Spinal meningitis in infancy and a fall when she was seventeen left Alice Nourse with frail health and back trouble which caused her to be semi-invalid at periods throughout her life.

She attended the University of Chicago, but never graduated, opting instead to take a job. She first traveled to China in 1908 to visit her sister Mary, who taught at a girls' school in Hangzhou, and returned two years later to take up a post at the same establishment. After marrying Earle Tisdale Hobart, a Standard Oil Company executive, in Tientsin in 1914, she traveled to northeast China and in 1916 published an article on her experiences at the hands of Honghuzi bandits in The Atlantic Monthly. It led to a series of pieces entitled Leaves From a Manchurian Diary and formed the basis for her first book, Pioneering Where the World is Old in 1917.
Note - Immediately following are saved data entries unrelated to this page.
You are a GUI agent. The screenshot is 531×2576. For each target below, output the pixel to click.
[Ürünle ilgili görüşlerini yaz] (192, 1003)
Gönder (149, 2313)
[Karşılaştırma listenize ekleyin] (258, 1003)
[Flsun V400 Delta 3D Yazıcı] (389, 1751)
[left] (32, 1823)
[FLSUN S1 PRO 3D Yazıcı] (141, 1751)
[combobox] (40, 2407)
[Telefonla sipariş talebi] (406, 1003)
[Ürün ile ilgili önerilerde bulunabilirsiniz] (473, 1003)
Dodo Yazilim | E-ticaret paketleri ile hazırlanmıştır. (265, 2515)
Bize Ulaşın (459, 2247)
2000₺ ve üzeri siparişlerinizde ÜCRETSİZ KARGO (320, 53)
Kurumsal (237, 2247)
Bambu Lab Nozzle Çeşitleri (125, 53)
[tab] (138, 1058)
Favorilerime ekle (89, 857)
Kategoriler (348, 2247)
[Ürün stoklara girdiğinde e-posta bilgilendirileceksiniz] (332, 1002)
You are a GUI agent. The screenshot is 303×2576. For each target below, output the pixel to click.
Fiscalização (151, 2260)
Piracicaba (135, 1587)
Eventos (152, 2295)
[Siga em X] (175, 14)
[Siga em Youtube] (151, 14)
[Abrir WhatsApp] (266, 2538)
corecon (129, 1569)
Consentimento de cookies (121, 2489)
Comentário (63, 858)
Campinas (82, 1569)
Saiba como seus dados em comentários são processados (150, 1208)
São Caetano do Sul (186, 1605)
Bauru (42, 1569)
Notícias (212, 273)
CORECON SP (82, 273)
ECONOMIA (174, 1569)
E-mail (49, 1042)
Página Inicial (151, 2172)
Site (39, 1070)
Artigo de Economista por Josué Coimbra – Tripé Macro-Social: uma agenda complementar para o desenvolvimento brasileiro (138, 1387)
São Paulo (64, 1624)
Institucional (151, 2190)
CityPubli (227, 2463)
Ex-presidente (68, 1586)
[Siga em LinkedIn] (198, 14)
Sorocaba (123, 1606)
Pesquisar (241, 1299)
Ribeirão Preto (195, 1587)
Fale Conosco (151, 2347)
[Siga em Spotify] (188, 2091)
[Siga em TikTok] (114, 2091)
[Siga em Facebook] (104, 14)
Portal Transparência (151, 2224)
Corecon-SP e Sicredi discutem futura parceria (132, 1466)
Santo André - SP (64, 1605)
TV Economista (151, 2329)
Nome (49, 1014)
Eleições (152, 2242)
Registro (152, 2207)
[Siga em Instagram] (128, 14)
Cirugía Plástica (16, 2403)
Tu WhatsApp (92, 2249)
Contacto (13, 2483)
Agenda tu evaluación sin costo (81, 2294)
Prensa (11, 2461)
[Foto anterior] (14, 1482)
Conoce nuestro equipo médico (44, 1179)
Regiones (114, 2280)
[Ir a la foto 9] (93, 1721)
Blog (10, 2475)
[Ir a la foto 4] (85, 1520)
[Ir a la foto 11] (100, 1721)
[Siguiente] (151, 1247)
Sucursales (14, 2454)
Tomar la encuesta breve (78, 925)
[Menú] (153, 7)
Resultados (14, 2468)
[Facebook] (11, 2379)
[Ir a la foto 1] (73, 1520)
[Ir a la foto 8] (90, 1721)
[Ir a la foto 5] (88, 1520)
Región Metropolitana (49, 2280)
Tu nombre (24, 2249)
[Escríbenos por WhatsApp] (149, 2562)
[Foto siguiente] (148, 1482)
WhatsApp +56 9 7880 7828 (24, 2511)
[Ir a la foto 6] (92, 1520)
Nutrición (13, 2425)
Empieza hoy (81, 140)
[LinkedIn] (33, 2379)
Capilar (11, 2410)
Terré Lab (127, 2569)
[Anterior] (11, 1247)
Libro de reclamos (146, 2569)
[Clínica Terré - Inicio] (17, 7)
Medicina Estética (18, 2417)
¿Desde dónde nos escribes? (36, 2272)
Her life in Changsha formed the backdrop for her second book, By the City of the Long Sand in 1926, while an assault on Nanjing by Nationalist soldiers and her escape over the city wall to the safety of the waiting American gunboats was recounted in Within the Walls of Nanking in 1928. This book started as a piece in Harper's Magazine. Her fictional account of her experiences in China, not surprisingly, focused on the role played by Western businessmen, especially those engaged in importing and selling petroleum products.

Pidgin Cargo, set among traders on the Yangtze River, appeared in 1929 and Oil for the Lamps of China in 1933. After making her home in California in the 1940s, her subject matter expanded to encompass contemporary Mexico in The Peacock Sheds His Tail (1945) and Californian agrarian life in The Cup and the Sword (1942) and The Cleft Rock (1948). In 1959 she published her memoir, Gusty's Child.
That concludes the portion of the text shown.